We are all good at certain things because if we were all good at the same thing we would never accomplish anything. Society and life requires that we all be better at different things. We all have our unique gifts and likewise we all have our unique passions. If everyone was passionate about fighting cancer, then who would be left to stand up for abused children? If we were all passionate about teaching, then who would there be to invent advancing technology?
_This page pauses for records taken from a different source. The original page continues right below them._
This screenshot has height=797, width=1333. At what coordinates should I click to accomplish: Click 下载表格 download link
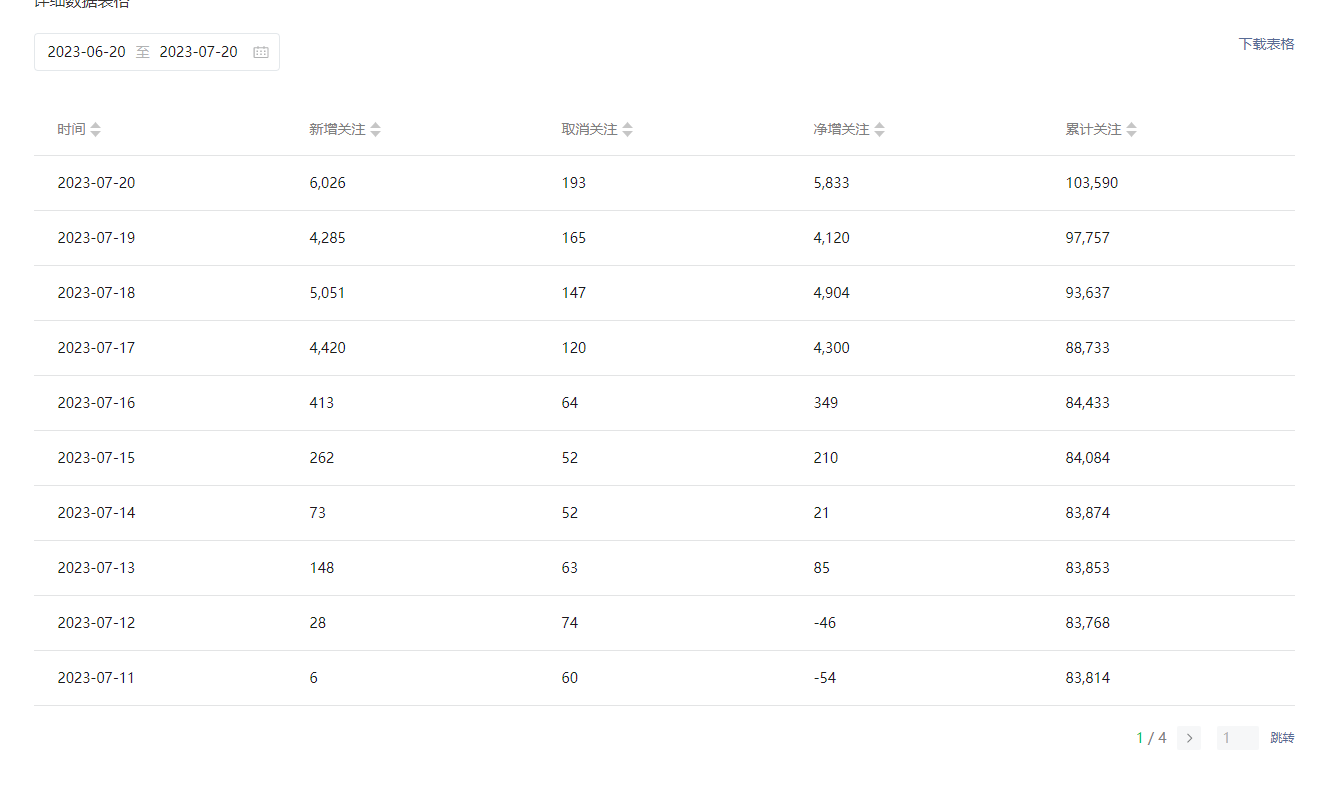point(1266,44)
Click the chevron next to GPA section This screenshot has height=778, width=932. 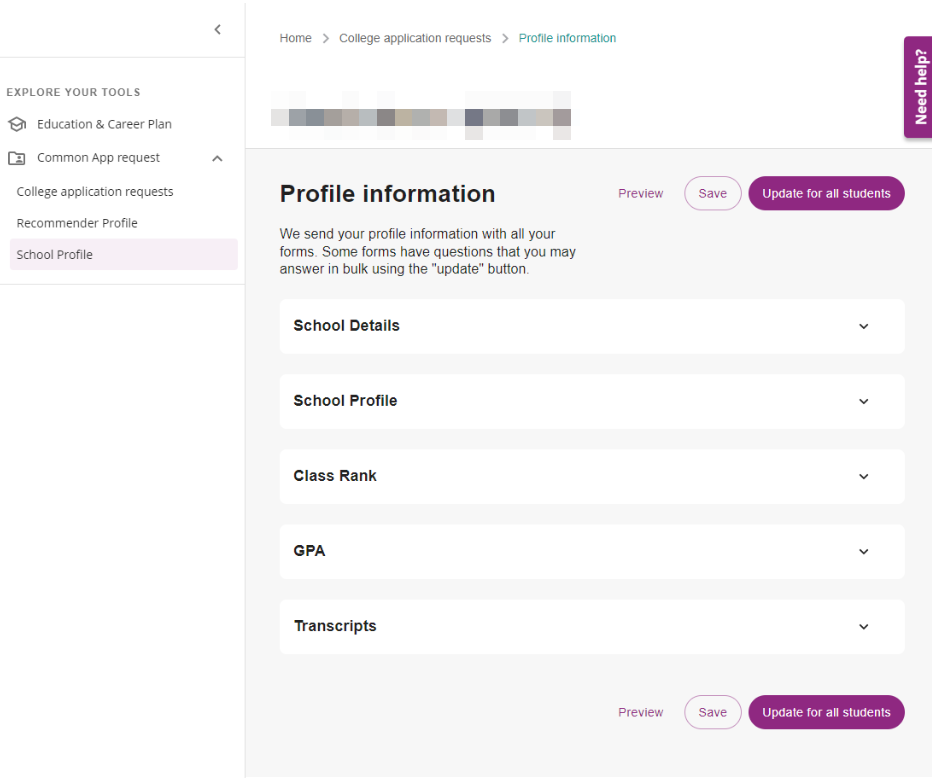863,551
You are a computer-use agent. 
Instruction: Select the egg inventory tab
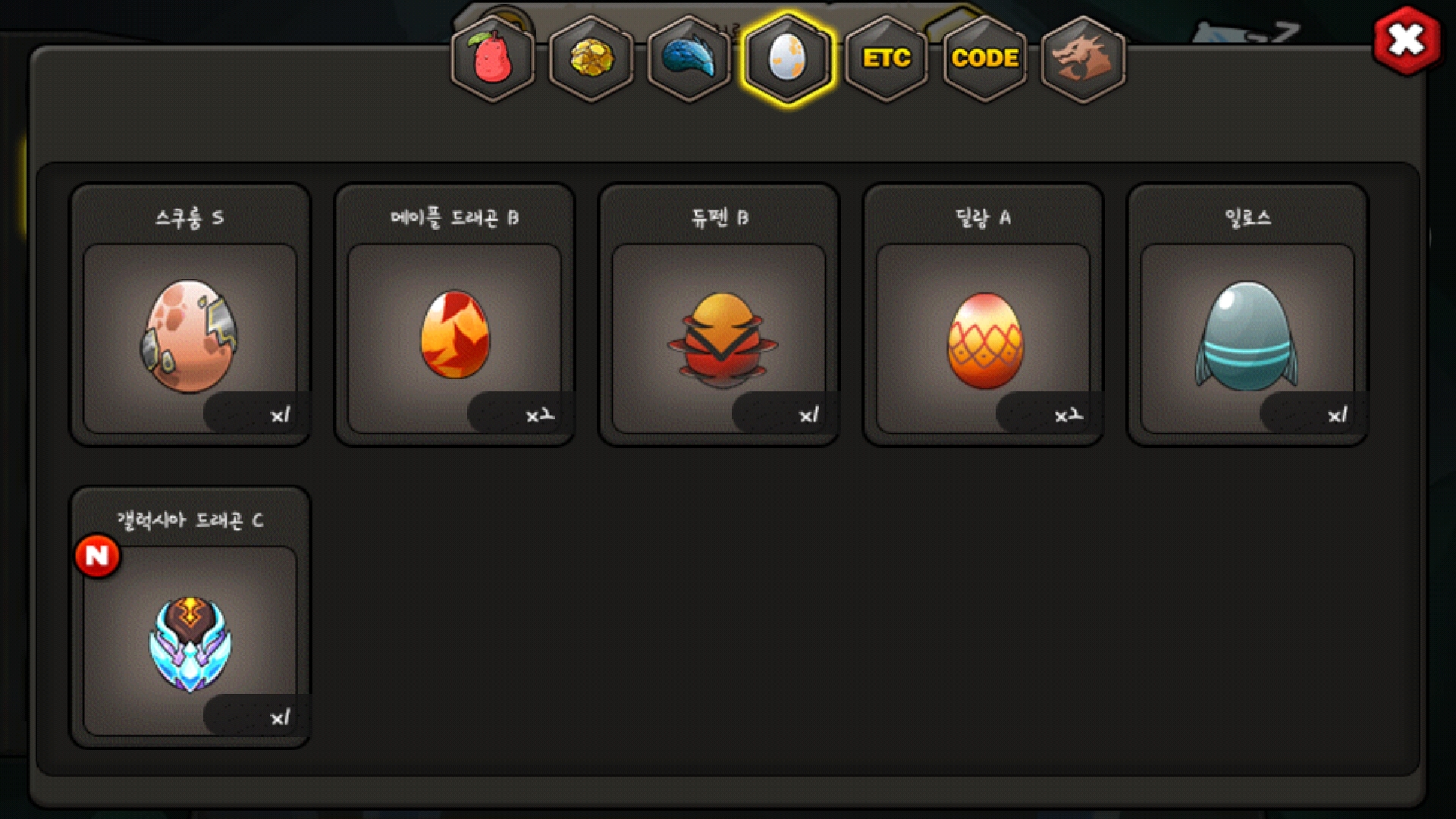(x=788, y=58)
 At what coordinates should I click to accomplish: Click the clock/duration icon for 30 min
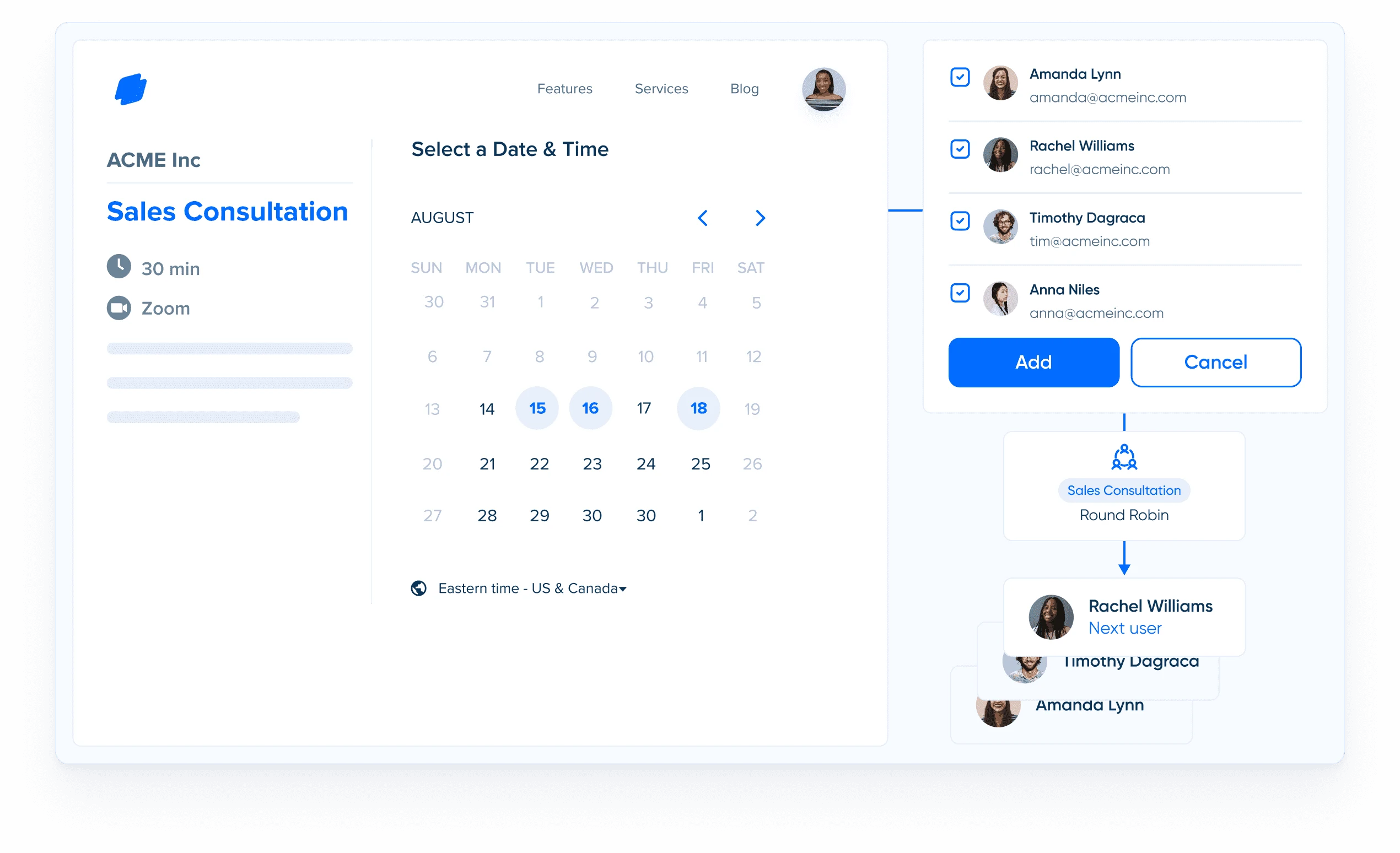click(119, 268)
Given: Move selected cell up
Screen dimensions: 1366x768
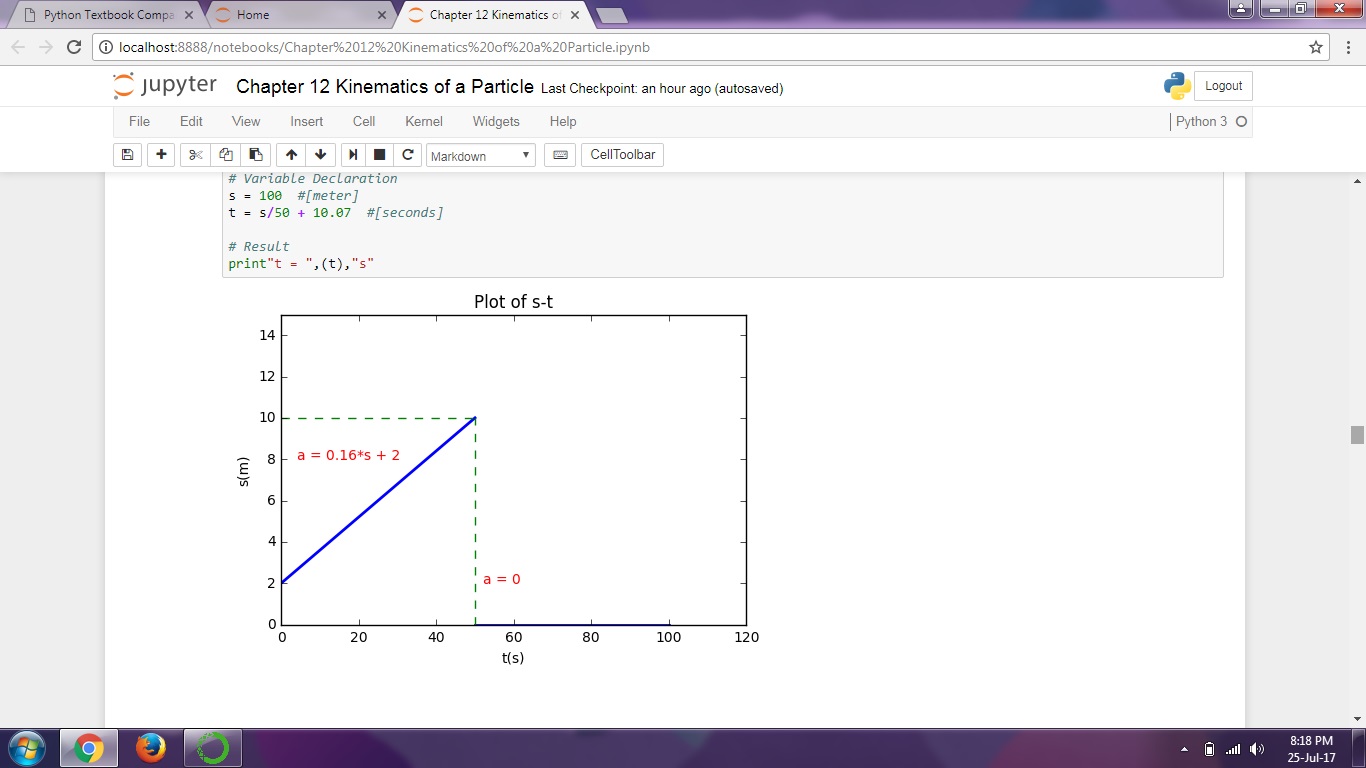Looking at the screenshot, I should point(291,155).
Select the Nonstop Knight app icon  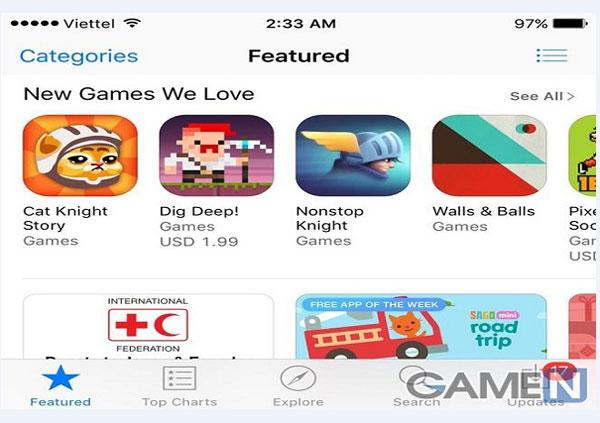click(353, 155)
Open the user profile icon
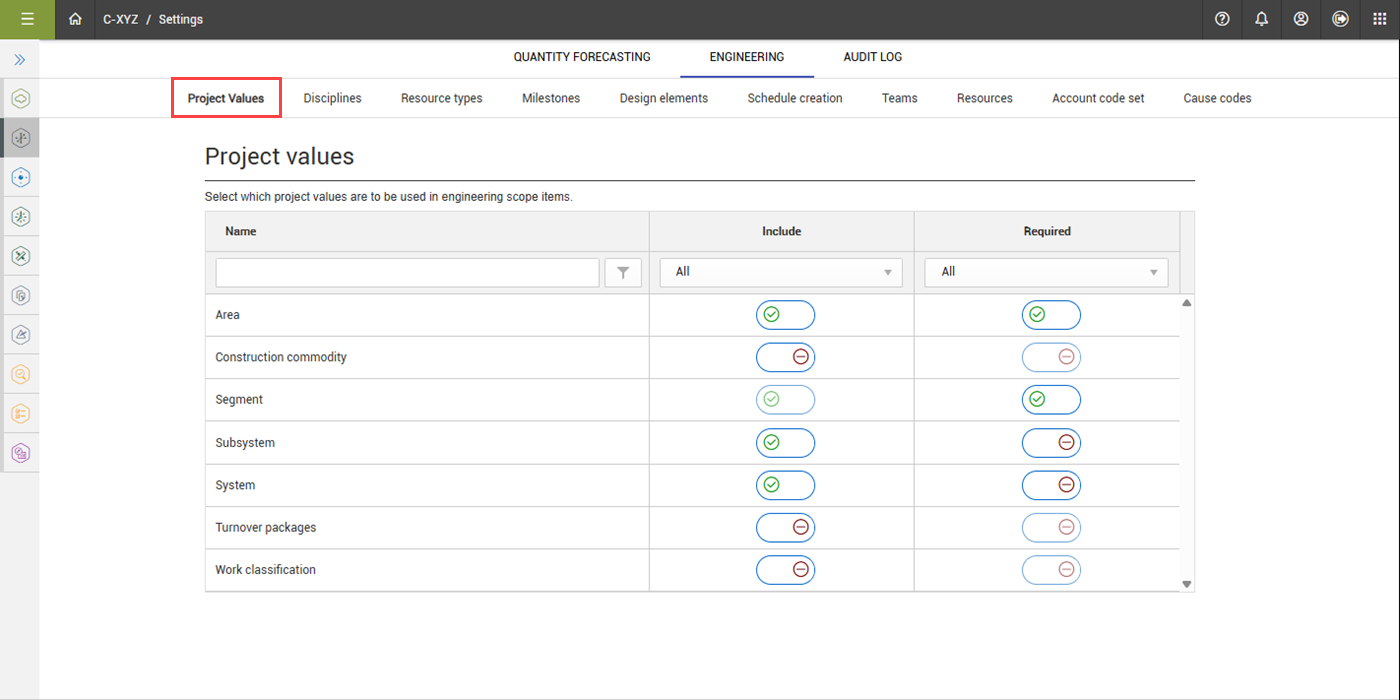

In realizing this I have also formed the opinion that I believe counseling would be so much more productive and helpful if we didn’t have just “general psychologist/counselors/ext” but if each psychologist/counselor worked specifically with the issues they were most passionate about. Of course a theory like this requires a perfect world where we would never be short of counselors for every kind of issue/peoples. But hear me out. If I am most passionate about military, veterans, and other service workers such as police and firefighters then I am naturally going to be much better at helping them and listening to them than I would be at listening to someone, who say, suffers from multiple personality disorder. However someone who is very passionate about families and children and keeping them together are going to be much better at marriage, family, and child counseling. 

This is not to say that I don’t care deeply about all kinds of people and issues, but we all have specific passions. And even as someone whose passion is to help people through counseling, generally speaking they will also have a more specific passion for certain types of issues. I think by focusing on our passions this would not only make for better counseling and help, but also less burnout for counselors and psychologists/psychiatrists.

So I guess to get back to the point of this whole rant. While we all have our pet peeves and dislikes, we are all just as guilty of distasteful characteristics to others. However I think that, like our differences in passions, our differences in personality go hand in hand. We are all different, and we cannot expect to like everyone around us, but through our differences comes the success and beauty of mankind.